TASK REQUIREMENTS:
I'd like every entry transcribed word for word, with no pictures.

|---|

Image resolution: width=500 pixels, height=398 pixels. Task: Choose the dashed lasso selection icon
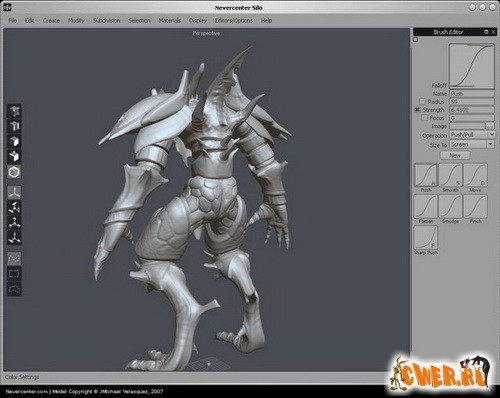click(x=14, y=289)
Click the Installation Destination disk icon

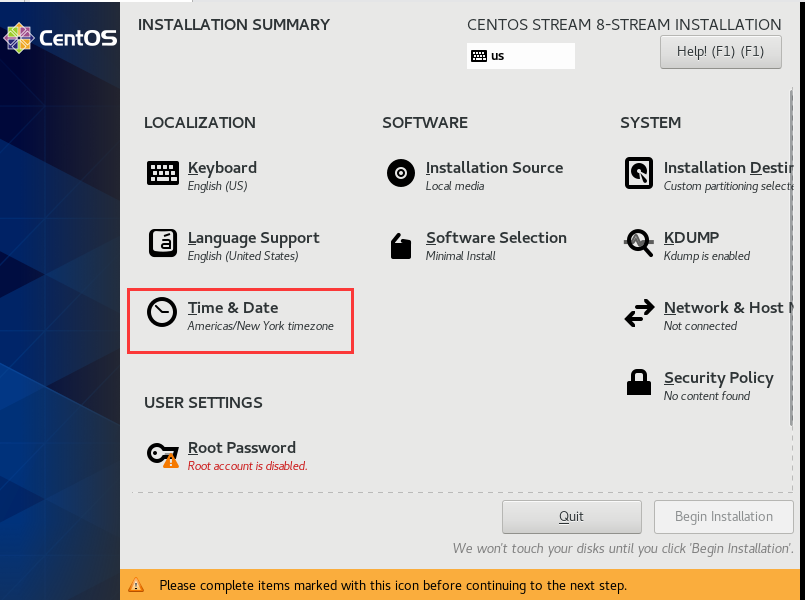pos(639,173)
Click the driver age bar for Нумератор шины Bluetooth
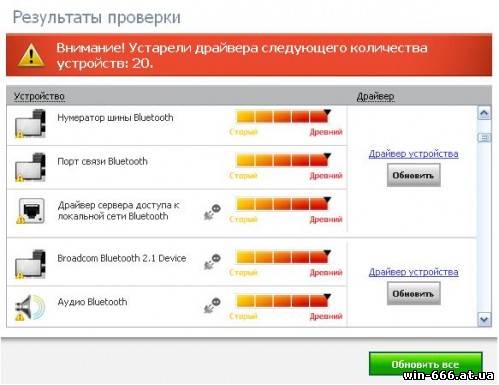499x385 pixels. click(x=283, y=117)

|---|

SOLUTION TO THE EXERCISE:
Image resolution: width=500 pixels, height=398 pixels. Task: Choose the dashed lasso selection icon
click(x=14, y=289)
Click the Installation Destination disk icon

pos(639,173)
Click the driver age bar for Нумератор шины Bluetooth
499x385 pixels. click(x=283, y=117)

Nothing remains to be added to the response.